[[ Study material open ]]

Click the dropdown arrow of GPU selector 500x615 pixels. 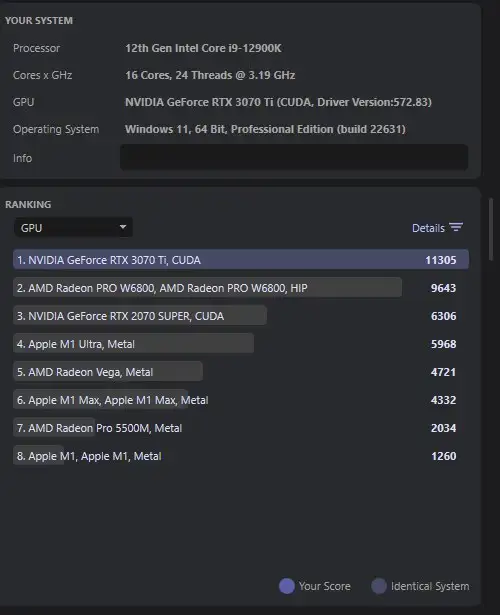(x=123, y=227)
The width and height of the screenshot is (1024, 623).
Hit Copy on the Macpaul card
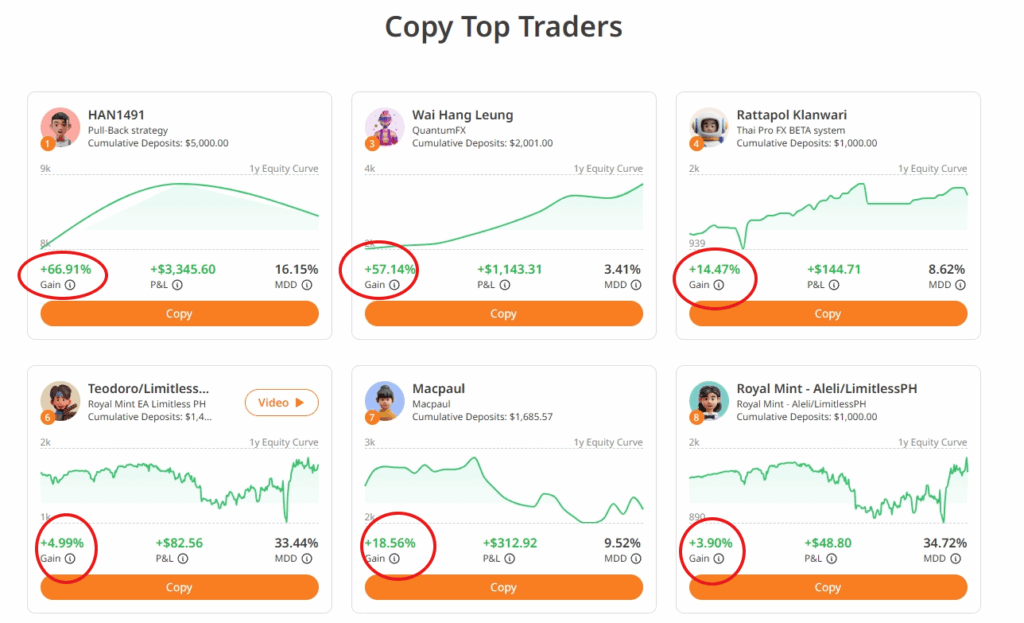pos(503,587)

[[ Study material closed ]]
[[ Study material open ]]

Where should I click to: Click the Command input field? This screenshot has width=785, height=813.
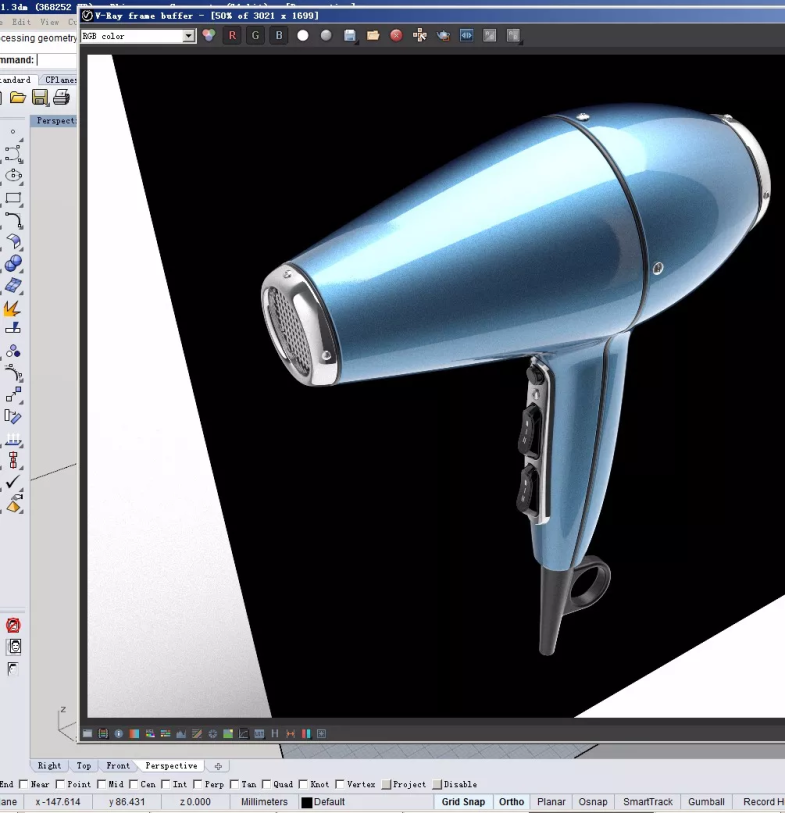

[[ Study material closed ]]

- **Task to complete**
Copy out whichever lines of the listing contain the word "screenshot".

- **Exercise solution**
The width and height of the screenshot is (1024, 623).
Where should I click to: Click the Command input field? This screenshot has width=785, height=813.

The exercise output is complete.